In October’s monthly Audible chart, Pullman’s The Secret Commonwealth, La Belle Sauvage and Northern Lights chart in the top 20, while Harry Potter and the Philosopher’s Stone is yet to fall out of the chart since its release in November 2015. It’s rare for any kids’ title that isn’t by Rowling or Pullman to feature in the monthly Audible chart at all, despite the might of David Walliams and Jeff Kinney in print. The 11% of consumers listening to Young Adult audiobooks are possibly nostalgia-fuelled Millenials downloading their childhood favourites, rather than actual teenagers.
On the other hand, the monthly physical audiobook chart, with sales data from Nielsen BookScan, is usually overwhelmingly dominated by kids’ titles, and most often by books for very young children—with only the occasional Collins language guide staking out a claim for non-fiction. October’s top 10 CDs are all children’s.
In the habit
The survey also found audiobooks have gained in terms of their share of consumers’ weekly listening and reading time in the past 12 months. Weekly listening is still dominated by music and talk radio, but audiobooks climbed to a 15% share, and podcasts to 13%. Audio consumers were more likely to listen to podcasts than ever before: 40% listen to podcasts weekly, compared to 27% in 2017; and 59% do so at least monthly, up from 47% two years ago.

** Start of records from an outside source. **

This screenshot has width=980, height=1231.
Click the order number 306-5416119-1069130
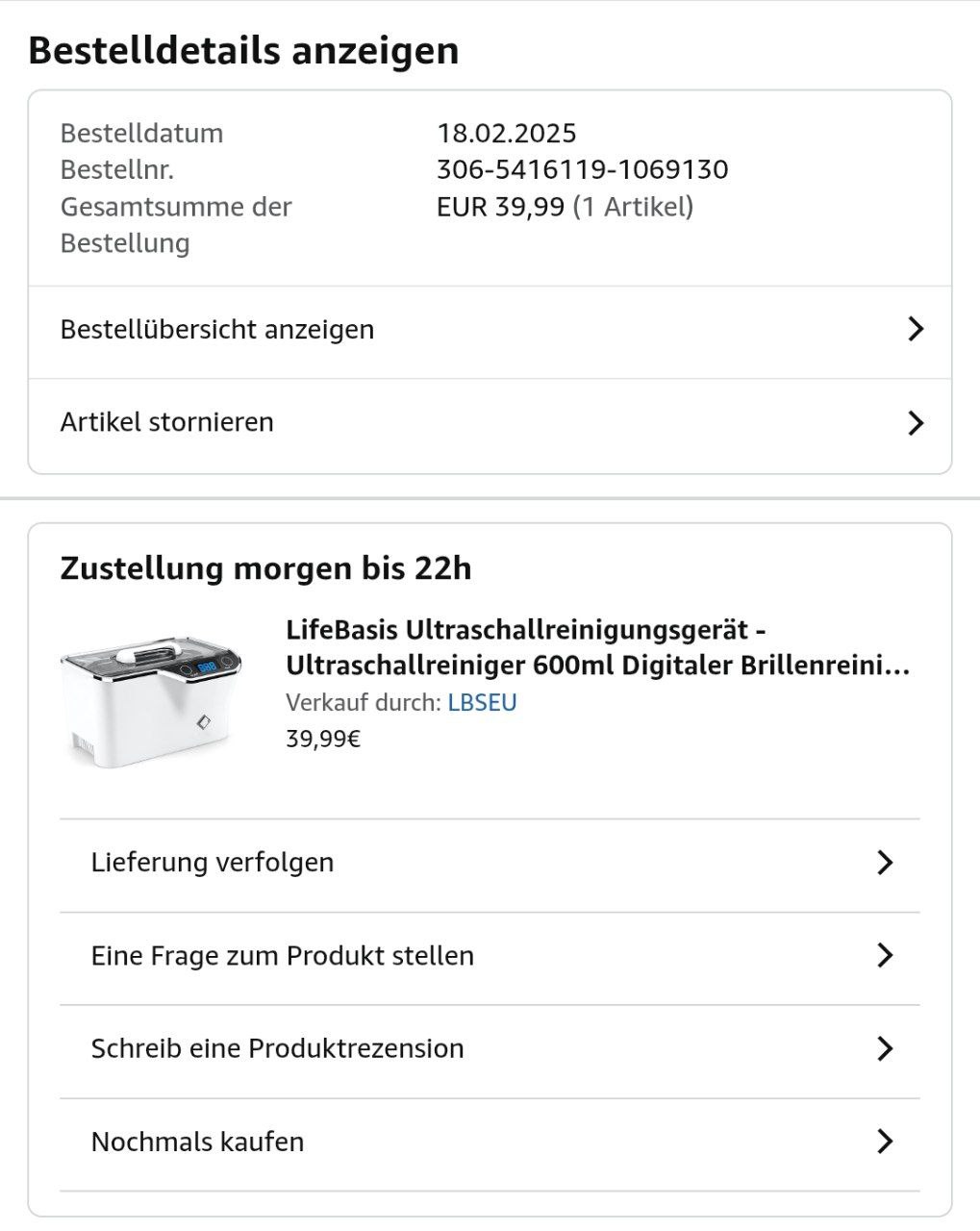click(582, 170)
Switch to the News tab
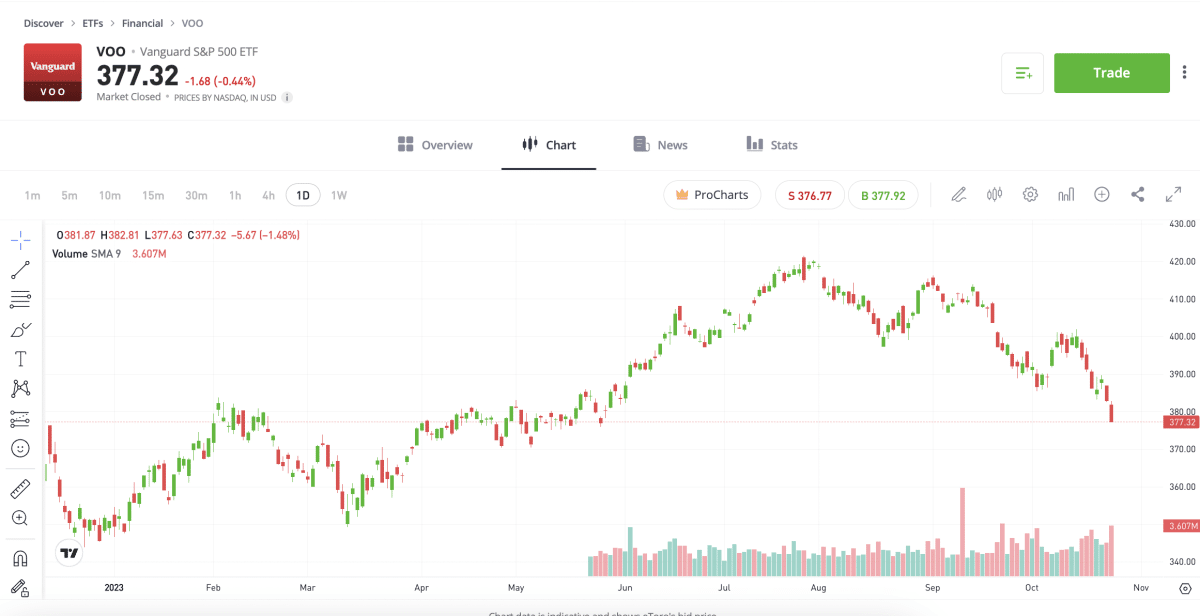The image size is (1200, 616). 660,144
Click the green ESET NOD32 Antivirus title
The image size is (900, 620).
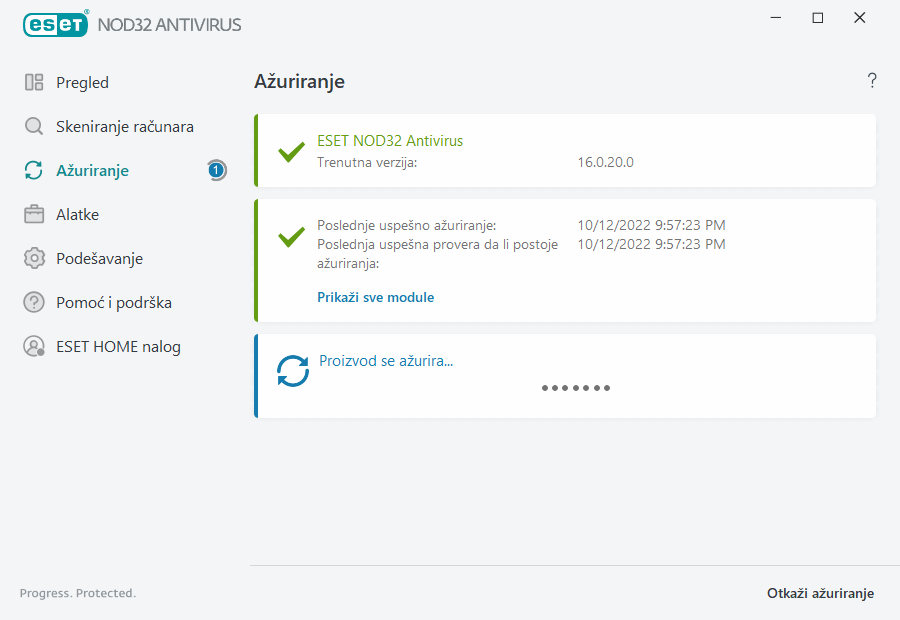[x=389, y=141]
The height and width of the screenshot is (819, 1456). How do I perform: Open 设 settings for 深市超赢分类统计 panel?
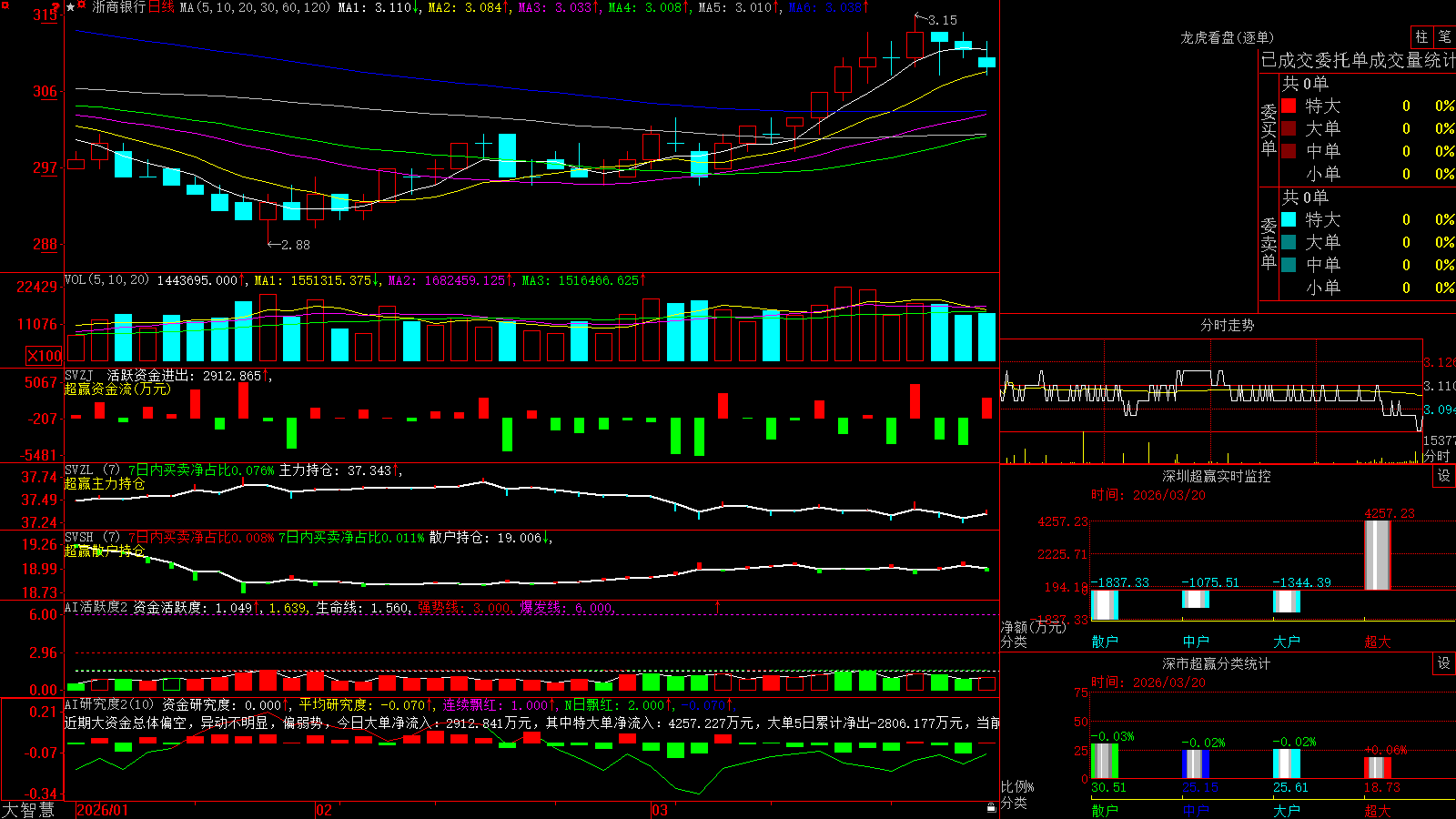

Among two of the most intense groups of audiobook consumers—paying subscribers and "heavy" buyers—more than 50% of respondents listen to podcasts daily or weekly, with the former at 55% and the latter on 62%. This suggests podcasts may be familiarising people to the aural format and encouraging them to graduate onto audiobooks, rather than directly competing with audio editions of books for listeners’ time.
For the second consecutive year, audio consumers spent more time each week listening to audiobooks than they did reading e-books. Among listeners, audio occupied 33% of their weekly reading time, up 2% from last year’s survey, and e-books took 28%, after declining by 1%. Print books are still the dominant format for audiobook users, claiming 39% of weekly reading time, though time spent reading print has fallen hard since 2017, when it claimed a 47% share. However, for weekly or daily listeners, more than half their reading time was spent on audiobooks, with print occupying 28% and e-books 24%.
With more than half of audio consumers increasing their consumption over the past few years, 31% claimed they were watching less television or fewer films as a result, up from 28% in 2018. Last year, consumers were most likely to say they were reading fewer print books, with 30% mentioning it. This year print held steady at 30%, but it was leapfrogged as the most popular answer by TV and films. One in five believed they were reading fewer e-books to fit audiobooks into their lives, but 18% said they hadn’t cut down on any other forms of entertainment at all.